こんにちは、ワンキャリアの多田薫平です。
ワンキャリアに1人目の新卒として入社し、今は事業企画や採用コンサルティング、キャリアアドバイザーなどをやっています。曲がりなりにも4年間、1年に1,000人以上の就職活動生と会って相談に乗り、さまざまな「悩み」を聞く生活を続けてきました。
特集「就活の羅針盤」は、今まで聞いてきた就活生の悩みを元に始まりました。悩んだところで絶対に答えが出ないことを考えていたり、本当に考えるべきは別の問題だったりする。そうならないための思考法を提示しています。
第4回は、エントリーシート(ES)や面接を通過するポイントを説明します。どちらも就活する中で出合う障壁の一つですが、共通する「ある前提」を知っていれば、乗り越えられます。
ESに時間をかけるのはもったいない
──1〜3回目で、下の図の「選ぶ問題」を考えてきました。
多田:次は「受かる問題」を見ていきたいと思います。この中でもESと面接は「どうやれば、受かるの?」と聞かれることが多いです。
特にESについては、ただでさえ忙しい就活生が、ES作成にかける時間って本当にもったいないと思います。「通過するESがもっと簡単に書ければ、企業を知る時間をもっと作ることができるのに」とも思います。
──確かに、受かるための対策に使う時間を減らして、「自分はどんなキャリアを歩みたいのか」「あの会社に行くと、どんなキャリアが築けるか」を考える時間を作った方がいいですね。
多田:そして、面接もESもポイントは同じです。「分かりやすいか」と「Why起点で書かれているか」の2つです。
「分かりやすいES」は「優秀なビジネスパーソンの視点」で書いてある
多田:「Why起点で書かれているか」については、自己分析に関係する部分が大きいです。自己分析については次回で話そうと思っているので、今回は「分かりやすいか」について話します。

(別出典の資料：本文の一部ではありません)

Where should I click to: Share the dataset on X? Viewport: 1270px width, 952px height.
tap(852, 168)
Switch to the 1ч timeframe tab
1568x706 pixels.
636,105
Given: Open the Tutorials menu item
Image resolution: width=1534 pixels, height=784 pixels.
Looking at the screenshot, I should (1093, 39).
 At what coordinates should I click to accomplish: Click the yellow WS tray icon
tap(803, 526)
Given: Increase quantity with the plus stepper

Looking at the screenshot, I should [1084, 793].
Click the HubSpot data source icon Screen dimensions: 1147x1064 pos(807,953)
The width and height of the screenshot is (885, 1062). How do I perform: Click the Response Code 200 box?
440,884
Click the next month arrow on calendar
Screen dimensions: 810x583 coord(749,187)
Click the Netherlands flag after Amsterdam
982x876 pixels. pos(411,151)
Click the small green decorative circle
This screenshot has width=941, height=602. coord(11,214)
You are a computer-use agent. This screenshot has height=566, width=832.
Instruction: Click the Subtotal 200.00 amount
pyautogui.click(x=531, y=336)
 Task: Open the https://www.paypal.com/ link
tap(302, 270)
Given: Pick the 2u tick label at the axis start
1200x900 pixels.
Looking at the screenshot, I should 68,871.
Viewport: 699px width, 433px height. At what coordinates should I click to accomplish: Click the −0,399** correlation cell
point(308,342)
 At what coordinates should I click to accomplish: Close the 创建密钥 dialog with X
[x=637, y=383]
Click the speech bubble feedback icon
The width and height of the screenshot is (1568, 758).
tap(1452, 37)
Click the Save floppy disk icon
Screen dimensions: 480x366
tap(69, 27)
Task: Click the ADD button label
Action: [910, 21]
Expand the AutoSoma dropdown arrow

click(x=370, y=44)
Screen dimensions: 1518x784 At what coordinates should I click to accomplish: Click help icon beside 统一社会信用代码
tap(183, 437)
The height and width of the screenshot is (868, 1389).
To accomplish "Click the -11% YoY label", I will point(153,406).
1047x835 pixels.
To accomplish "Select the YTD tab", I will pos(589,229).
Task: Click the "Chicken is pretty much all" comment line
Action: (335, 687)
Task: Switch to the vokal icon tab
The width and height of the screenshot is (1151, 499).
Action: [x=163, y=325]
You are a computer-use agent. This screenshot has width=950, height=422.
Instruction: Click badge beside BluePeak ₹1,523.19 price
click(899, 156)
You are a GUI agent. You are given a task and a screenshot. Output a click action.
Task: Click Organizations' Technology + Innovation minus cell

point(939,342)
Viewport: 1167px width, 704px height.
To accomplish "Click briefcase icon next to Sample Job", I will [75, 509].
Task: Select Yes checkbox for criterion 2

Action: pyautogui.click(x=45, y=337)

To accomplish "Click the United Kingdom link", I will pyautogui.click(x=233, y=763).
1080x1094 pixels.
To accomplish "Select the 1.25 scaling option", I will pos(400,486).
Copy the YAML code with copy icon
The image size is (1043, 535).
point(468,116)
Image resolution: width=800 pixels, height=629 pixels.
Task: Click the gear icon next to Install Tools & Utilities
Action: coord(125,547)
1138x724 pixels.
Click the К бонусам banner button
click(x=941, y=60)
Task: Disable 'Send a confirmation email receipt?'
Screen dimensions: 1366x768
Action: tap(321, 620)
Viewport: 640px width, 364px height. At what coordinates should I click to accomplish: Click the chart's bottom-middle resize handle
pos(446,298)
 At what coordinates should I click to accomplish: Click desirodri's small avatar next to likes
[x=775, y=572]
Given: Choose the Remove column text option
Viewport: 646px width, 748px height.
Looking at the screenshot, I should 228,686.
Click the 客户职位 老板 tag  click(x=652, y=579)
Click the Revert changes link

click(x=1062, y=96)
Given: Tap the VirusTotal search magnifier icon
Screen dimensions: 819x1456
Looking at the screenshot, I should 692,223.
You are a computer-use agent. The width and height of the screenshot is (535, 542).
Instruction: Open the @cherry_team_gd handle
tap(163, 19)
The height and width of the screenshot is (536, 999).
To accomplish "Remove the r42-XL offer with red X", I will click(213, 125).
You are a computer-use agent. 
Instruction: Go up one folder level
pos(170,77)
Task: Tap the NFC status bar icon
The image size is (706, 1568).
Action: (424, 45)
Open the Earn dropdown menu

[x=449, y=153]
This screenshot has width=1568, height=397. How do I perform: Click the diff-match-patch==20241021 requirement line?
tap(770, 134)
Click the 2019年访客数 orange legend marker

──そもそも「分かりやすいES」ってどんなESなんですか?
多田:合計で数千枚のESを見ていますが、「分かりやすいES」って実はほとんどありません。つまり、「分かりやすいだけ」で抜きんでる可能性が高いんです。
──分かりやすいと、通過率はグッと上がるんですね。
多田:そして、分かりやすさとは「優秀なビジネスパーソンの言語に合わせて書いてあること」です。「優秀なビジネスパーソンの視点」でESを見ますし、面接でも同じ視点を持って学生の話を聞きます。
──それは、「面接官が優秀なビジネスパーソンだから」でしょうか。
多田:そうではありません。ここでは自分のことは棚に上げますが(笑)、優秀なビジネスパーソンでない大人もいると思います。でも、大人たちは面接するとき、優秀なビジネスパーソンと同じ見方をしているのです。
──「この人は優秀なビジネスパーソン」だと評価するときと同じ判断軸で、学生も評価するのですね。確かに、それなら優秀なビジネスパーソンの視点で話せば、面接官にとっては分かりやすいかもしれませんね。
でも、社会人経験のない学生が、優秀なビジネスパーソンの視点が分からないのは当然です。具体的に何を意識すれば、優秀なビジネスパーソンの視点が持てるのですか?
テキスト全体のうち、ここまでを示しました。